This study builds upon two earlier analyses from the Rakai Health Sciences Program. The first found increases in certain youth sexual risk behaviours from 1994 to 2003 (e.g. increasing proportions of youth reporting multiple partnerships) and improvements in others (e.g. increased condom use with casual partners) but little change in HIV incidence or prevalence [8]. The second and more recent study identified risk factors for HIV acquisition among Rakai youth from 1999 to 2008; key factors included behavioural (multiple partners and concurrency) and biological factors (STI symptoms), and social transitions such as marital transitions and school enrolment [7]. This study builds upon our recent study and examines trends in HIV acquisition and compares these with trends in individual risk factors, schooling and HIV treatment and prevention policies.
Materials and methods
Using a prospective longitudinal study design of existing cohort data, we examined trends in HIV incidence, and in demographic, behavioural and biological factors associated with incident HIV infection in Rakai youth [7]. We examined individual behavioural factors such as sexual experience, multiple partners, concurrency and condom use and factors related to prevention programmes such as MMC and enrolment in school. We also examined change in HIV incidence before and after the availability of ART after 2004. Finally, we assessed attribution of change in HIV acquisition to changes in risk factors for the group in which we observed declines in incidence: adolescent women.
Study setting and sample
The Rakai Community Cohort Study (RCCS) is an open cohort of residents aged 15–49 years in the Rakai District of southwestern Uganda; it has been described elsewhere [18,19]. Communities are surveyed approximately annually. At each survey round, participants are consented, interviewed and asked to provide specimens for HIV and STI testing. For minors (<18 years), minor assent and parental/guardian consent for research participation is obtained. Questionnaires include questions on demographic, behavioural, reproductive and health characteristics. HIV status was determined by two separate ELISA tests and confirmed by HIV-1 western blot [20]. The RCCS achieves over 85% coverage among all residents. Among consenting participants, 99% respond to the full questionnaire and over 90% agree to specimen collection.
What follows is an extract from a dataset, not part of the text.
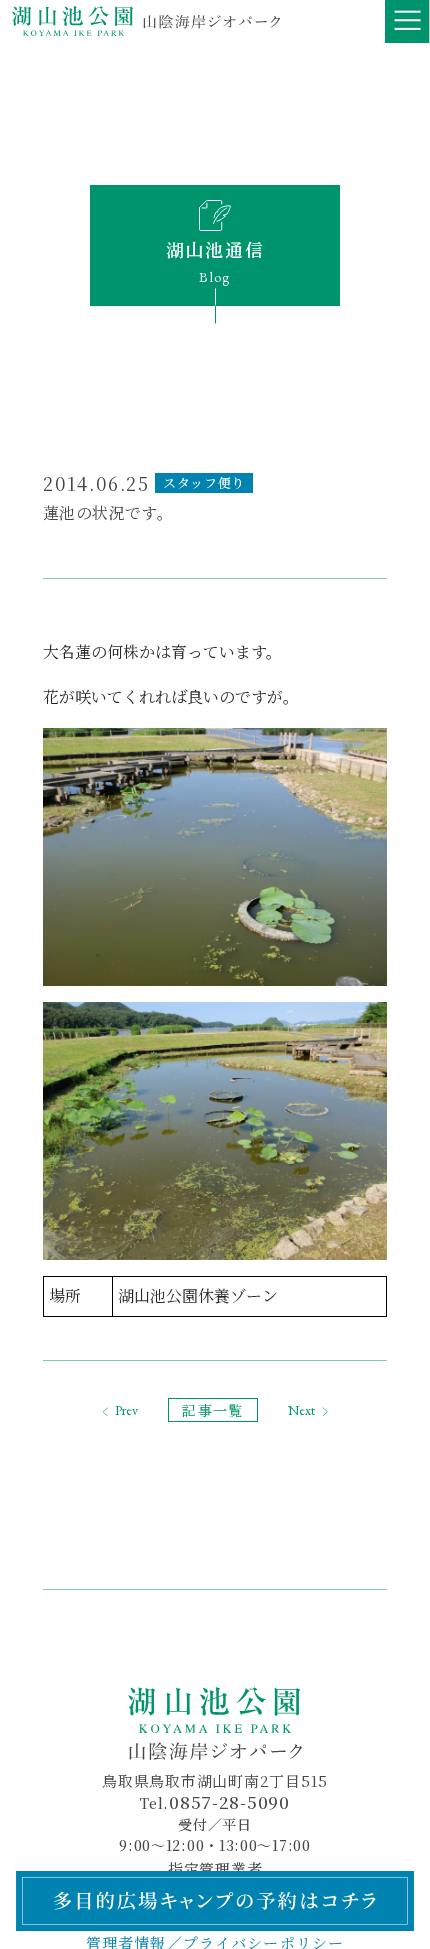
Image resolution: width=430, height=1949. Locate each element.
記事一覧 (213, 1410)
We used data from nine RCCS survey rounds (rounds 6–14) collected between March 1999 and June 2011. The full sample of youth included 22 164 participants residing in the 43 communities under continual surveillance. Of these, 18 244 were sexually experienced. At each round, 15-year-olds were newly recruited and youth aged more than 25 years were censored (excluded) from our analyses. Youth were eligible for analysis of HIV acquisition if they were HIV-negative and if they were tested at one of the next two study rounds. In and out migration was common; our analysis sample for HIV acquisition included 9989 youth followed over 18 256 survey intervals or an average of 1.8 study intervals and a range of one to nine intervals.
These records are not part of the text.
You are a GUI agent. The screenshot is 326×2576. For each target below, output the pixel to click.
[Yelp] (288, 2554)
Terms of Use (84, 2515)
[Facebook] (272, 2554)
Institutional review board (IRB) approvals were obtained from Uganda Virus Research Institute’s Science and Ethics Committee, Uganda National Council for Science and Technology, and from IRBs at Columbia University and Johns Hopkins University.
Statistical analysis
Prevalence of HIV, defined as the proportion of HIV- positive cases among all youth, was calculated by RCCS survey round. Incidence rates were estimated per 1000 person-years over the interval between survey rounds. Information on demographic (age, school enrolment, marital status), behavioural (sexual experience, two or more partners in the last year, concurrent sexual partnerships, condom use in the last 12 months) and biological (circumcision) factors was gathered from the RCCS questionnaire. Most questions relevant to the present analyses were asked consistently across RCCS surveys rounds. The exceptions were sexual concurrency and condom use: the RCCS questionnaire assessed up to two partners until February 2001 and up to four partners after that time [7].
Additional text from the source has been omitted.